Ditch the mutable data and you can stop asking questions like what do we do if 10 becomes 10.5 before it becomes 11 and start storing values which never change.
Also, I think the focus on immutability misses the more interesting discussion about lattices and how important they are to distributed programming. Check out this video, which will take you up from the beginning: http://vimeo.com/53904989
(Seriously, if you do anything remotely distributed, this is required viewing. There's some serious stuff going on in the distributed world and this is a great intro.)
I'm sure it's the right answer for some people, some of the time. In fact, I'm sure it's not applied as frequently as it should be. But it's definitely a specialized tool with special applications, where mutable state is, for better or worse, the hammer we can and ought to continue relying on.
I think there might be a balance here: you can always garbage-collect events that are already merged in an updated value of the given object. Depending on the requirement, this GC can be done e.g. after days or after months of that merge...
Now the 'folding' can be defined as snapshotting the 'merged state'. Instead of fetching 10 events, after the folding + GC, you will fetch e.g. 2 + the folded one. You are saving some CPU and bandwidth over time and that's it.
Once an event is visible to all users, it can be merged into the base state of the system and no longer needs to be stored (or at least kept online) as a separate event. For the performance reasons you allude to, you probably want to do that as much as possible.
(This is still effectively an append-only series of immutable states, but losing, at least from regular on-line access, "older" states that no one can see anymore.)
There's the rub: any GC/compaction (and when you get down to it, any read) is actually a distributed consensus problem. If you're interested in this problem, you might take a look at the CRDT garbage collection literature for more details.
Yes I could see that getting prohibitively expensive when SSDs cost 70 cents/GB and hard drives 5 cents/GB. You should really throw out your historical data at those kinds of costs, probably not worth 5 cents per GB.

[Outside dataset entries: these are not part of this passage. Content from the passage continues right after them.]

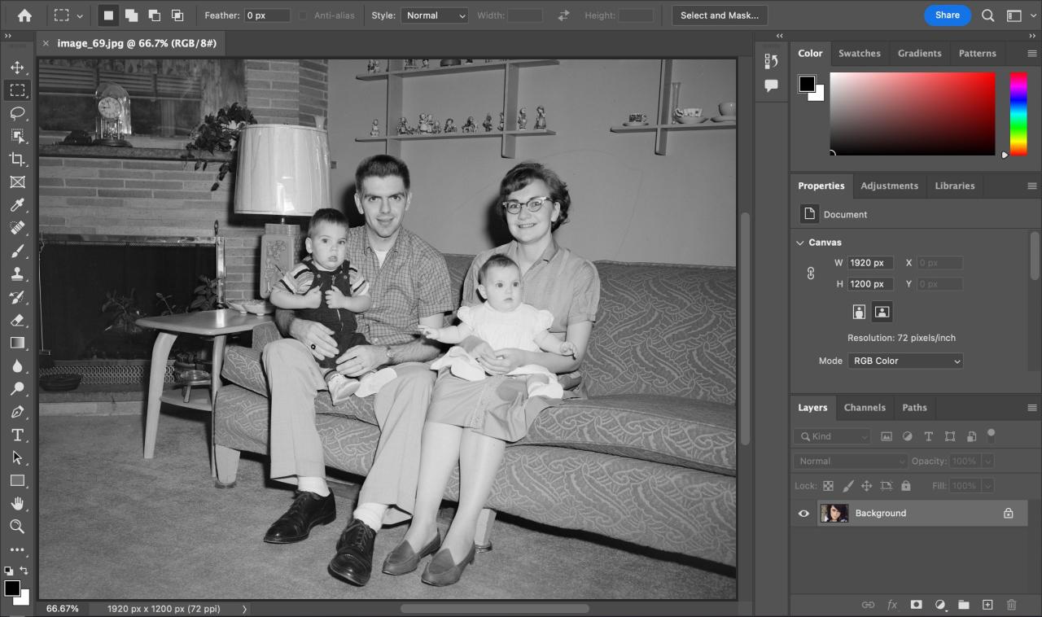Open the Swatches tab
Image resolution: width=1042 pixels, height=617 pixels.
pyautogui.click(x=860, y=53)
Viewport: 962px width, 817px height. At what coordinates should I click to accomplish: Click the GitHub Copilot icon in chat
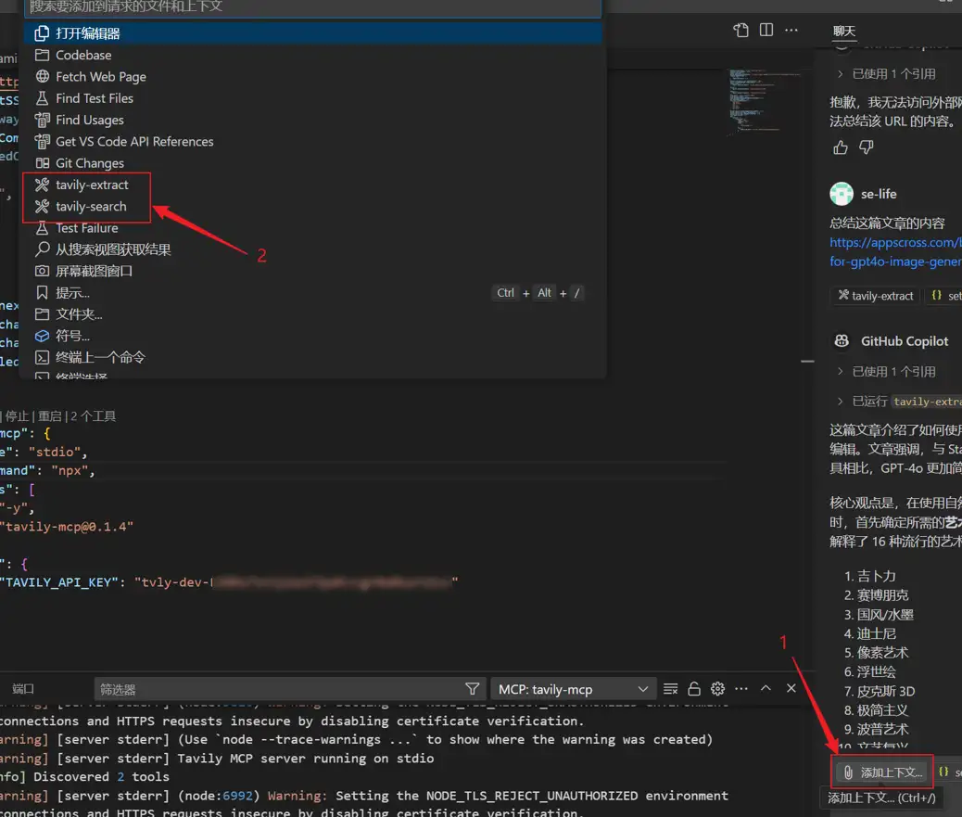[840, 340]
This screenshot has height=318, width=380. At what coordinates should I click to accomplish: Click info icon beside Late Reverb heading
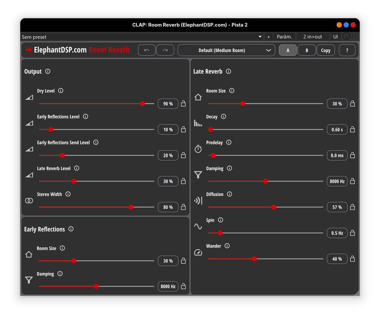[228, 71]
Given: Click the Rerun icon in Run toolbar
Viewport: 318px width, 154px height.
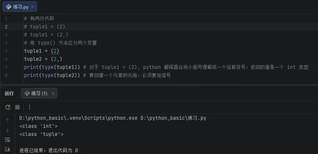Looking at the screenshot, I should coord(8,107).
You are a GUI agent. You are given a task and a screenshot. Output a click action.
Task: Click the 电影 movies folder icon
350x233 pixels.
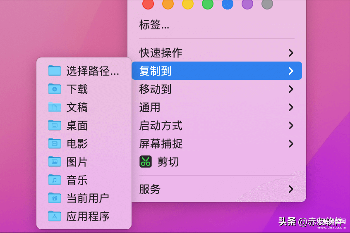[55, 143]
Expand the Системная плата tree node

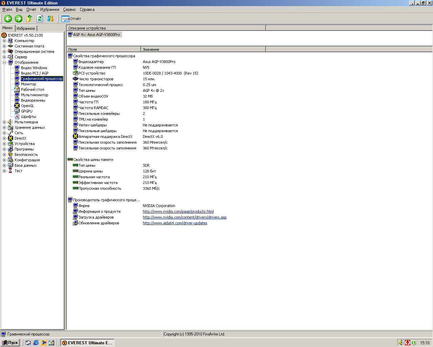4,46
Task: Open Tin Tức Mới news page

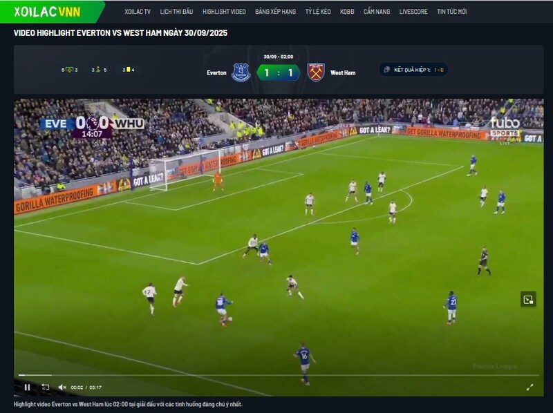Action: (x=451, y=12)
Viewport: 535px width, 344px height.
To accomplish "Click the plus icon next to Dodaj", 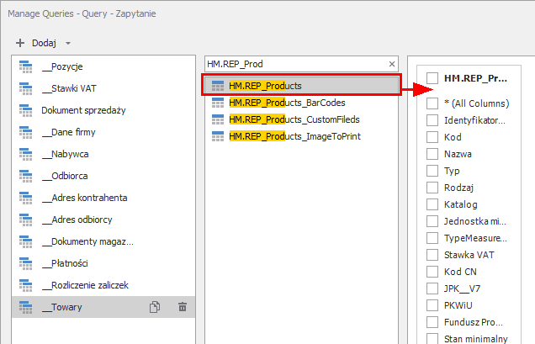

Personally, that's why I don't keep backups, files change all the time, and I was going broke making sure I had older copies of my data. I'd rather just rewrite all my code and retake all my pictures.
Even a petabyte should fit in a rack or two.
I really fail to understand how a business could acquire that much data and not be able to sell it.
Here ya go, 180 TB for $10K in 4U, which means 10 to a rack which means 1.8 PB per rack. Who has 180 TB of database that isn't worth $10K?
Seriously, I've seen plenty of bugs found in database transaction mechanisms, and I've never seen a database pull claims of, "transactional integrity". I can't even imagine that getting through the product team in a couple of days.
When dealing with data, you don't get any points for "well, we meant to do it the right way, but it didn't happen. sorry."
Databases are and must be held to a higher standard than the software sitting above them in the stack, just as kernels must be held to an even higher standard, because bugs in lower layers cause more damage with higher costs. DBAs and commercial databases are expensive because data is valuable and there are liabilities. If the database developer made a remark like yours, I would run in the opposite direction. A smug reply like that exposes a fundamental disrespect for other people's data--their property. If one has no respect for our property, one shouldn't find it surprising that we have no respect for one's software or services.
I note and appreciate that the Cassandra developer's reply below is even-handed and serious.
I guess what I'm trying to say is, if I see something I think should obviously be tested not tested, my go-to assumption is that the failure was in bad testing practices. To dispel that belief, I need something to replace it with that explains the observation even better. If you're willing to share your view of the situation, maybe that would do it. (There's no real business case for you to do it, since I'm not in your market. But as a hacker, I'm interested in what I can learn from this.)
So, I think it is relevant that LWT is still a very new feature in Cassandra and not something basic to it at all (arguably counter to a lot of its original design goals).
Personally, I was much more concerned by the server side timestamps only using millisecond granularity (and even that is somewhat understandable given the JVM's limitations).
Conflict of interest disclosure -- I work for FoundationDB, where we put a shockingly high level of effort into testing our software in simulation and the real world. 
Umm... no. The .0 releases of the project are actually where you'd expect the most bugs. That's where you have the first commit with an implementation of a new design.
You'll note that DataStax's commercial version of DSE is still based on 1.2.x...
I remember others (employees of company) hailing its wonderful qualities for quite a while now (years), then I go to the website and all I could find was a bunch of white papers and a registration form. And here it seems a bit of a "my vaporware's features are better than your shipped product's features".
Now matter how many white papers there are I would still put my data in Cassandra rather than this new thing (last I checked I couldn't even download it, I had to fill out a form of some sort).
I'm sorry for any errors/misrepresentations I made about your words, and will be more careful in the future. (Unfortunately, I can no longer edit, delete nor respond to that post.)
Nice marketing attempt though.
Otherwise, kudos for adding a potentially useful feature to cassandra.
The granularity is a CQL partition: http://www.datastax.com/documentation/cql/3.0/webhelp/index....
Is it still not obvious that "universal object storage" is a naive idea?)